Pollen Menace Sparks Migration from City Areas, Govt. Unmoved

SRINAGAR —  Hundreds of sick and elderly and in some cases families with small kids have temporarily shifted from areas around Khushhal Sar to save themselves from the pollen menace as authorities despite repeated court directions have failed to remove Russian poplars planted in thousands in illegally around the depleting water body.

Residents living along the Eidgah-Hawal stretch of the road are the worst hit as embankments of the water body have seen mushroom growth of poplar trees in last few years replacing Kashmir willow which were traditionally grown there.

According to Jalaludin, President Usmania Colony Welfare Committee and Farooq Ahmad Khan, President Mohalla Committee Malapora, Narwara families have been forced to shift sick, elderly and children to other areas to live with relatives as it has become hazardous for them to venture out of their houses these days because of high density of pollen flying around in the entire area.

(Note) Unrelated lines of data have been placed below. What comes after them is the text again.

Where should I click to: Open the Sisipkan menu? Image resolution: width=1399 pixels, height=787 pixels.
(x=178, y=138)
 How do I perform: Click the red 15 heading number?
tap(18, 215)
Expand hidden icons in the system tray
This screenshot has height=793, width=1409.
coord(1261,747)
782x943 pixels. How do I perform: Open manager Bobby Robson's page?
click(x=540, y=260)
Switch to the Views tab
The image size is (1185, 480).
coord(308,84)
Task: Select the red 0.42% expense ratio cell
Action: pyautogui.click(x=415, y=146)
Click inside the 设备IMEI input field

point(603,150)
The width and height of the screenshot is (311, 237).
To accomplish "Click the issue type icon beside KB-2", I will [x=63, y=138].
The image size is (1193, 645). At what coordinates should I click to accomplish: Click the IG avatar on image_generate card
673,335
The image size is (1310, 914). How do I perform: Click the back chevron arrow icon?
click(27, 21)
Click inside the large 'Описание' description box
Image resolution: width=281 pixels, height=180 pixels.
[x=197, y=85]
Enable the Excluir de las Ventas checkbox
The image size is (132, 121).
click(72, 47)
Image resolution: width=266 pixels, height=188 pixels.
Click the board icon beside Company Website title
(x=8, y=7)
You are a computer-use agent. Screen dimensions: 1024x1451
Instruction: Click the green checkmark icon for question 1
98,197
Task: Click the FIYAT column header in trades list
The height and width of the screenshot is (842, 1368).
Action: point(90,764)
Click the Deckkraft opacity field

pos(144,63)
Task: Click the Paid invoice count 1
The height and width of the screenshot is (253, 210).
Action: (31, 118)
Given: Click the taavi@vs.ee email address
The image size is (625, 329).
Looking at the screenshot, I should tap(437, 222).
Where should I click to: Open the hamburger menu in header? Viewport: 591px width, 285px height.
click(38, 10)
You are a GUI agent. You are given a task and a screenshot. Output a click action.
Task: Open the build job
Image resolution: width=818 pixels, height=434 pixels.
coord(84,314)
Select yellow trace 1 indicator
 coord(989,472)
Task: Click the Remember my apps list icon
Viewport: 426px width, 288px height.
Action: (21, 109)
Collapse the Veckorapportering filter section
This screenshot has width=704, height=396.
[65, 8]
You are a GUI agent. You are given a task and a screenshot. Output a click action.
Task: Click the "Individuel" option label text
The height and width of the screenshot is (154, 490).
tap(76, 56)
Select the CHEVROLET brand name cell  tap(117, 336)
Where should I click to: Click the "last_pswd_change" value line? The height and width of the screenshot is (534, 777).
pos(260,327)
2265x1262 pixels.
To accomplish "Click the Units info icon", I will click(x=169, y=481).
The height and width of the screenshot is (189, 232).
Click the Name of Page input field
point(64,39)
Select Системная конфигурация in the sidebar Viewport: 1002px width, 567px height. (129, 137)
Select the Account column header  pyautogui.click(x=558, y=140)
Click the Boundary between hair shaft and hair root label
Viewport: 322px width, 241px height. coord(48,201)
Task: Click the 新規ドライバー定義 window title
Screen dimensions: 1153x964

They said plantation of poplars in the open spaces along Khushahal Sar has been going on unchecked in clear violation of High Court orders. 

“We have already pleaded with authorities including the Divisional Commissioner,  but of no avail”, said Manzoor Ahmad Chilu urging High Court to take suo moto cognizance of the grave issue in the public interest.

It bears mention that the Jammu and Kashmir High Court issued an order in 2015 asking state government to remove Russian poplars across the Kashmir valley. The government had then responded  that “the order will take time to be implemented”. It was on June 7, 2015.

More than four years later in February this year High Court again asked the government to inform it about further course of action to identify the poplar species emitting pollen which has become a health hazard in Kashmir.

Underscoring their potential threat to human health, the High Court had, on May 5 2015, said that tehsildars would be responsible for ensuring compliance with the orders passed by deputy commissioners for felling of the trees. In April, the court had issued another order that was not implemented, following which the court directed the government to implement the order at the earliest possible and wherever necessary.

The court, in one of its earlier judgments, had observed, “It is common knowledge that pollen seeds of poplars of Russian species adversely affect health of general public, mostly of elderly people and children. The pollen seeds of these trees have given rise to chest disease in the Valley.”

The court had also cited Article 21 of the Indian Constitution. “The right to life can only become meaningful, only if a person is healthy,” said the court. It has now ordered the implementation of its order issued in April without any further delay. In the earlier order, the court had ordered chopping of poplar trees and had imposed a ban on planting them.

Hearing a petition, a division bench of Justices Ali Muhammad Magrey and Sanjeev Kumar asked state’s additional advocate general, Asifa Padroo in February this year, to inform the court within four weeks about further plan to deal with the pollen menace.

Russian poplars

During summers, populous deltoids—female poplar—sheds a cotton-like material carrying seeds that cause allergy and aggravate respiratory disorders. This cotton has become an irritant in the recent past for the locals as well as tourists. 

The name “Russian poplar” is a misnomer and has nothing to do with Russia. The variety of poplar trees was introduced in Kashmir in 1982 from the US. 

Locally called as Russi Frass, the species takes less time (10-15 years) to grow, as compared to the Kashmir poplar that takes 30-40 years. However, experts say that the Kashmiri Poplar is harmless.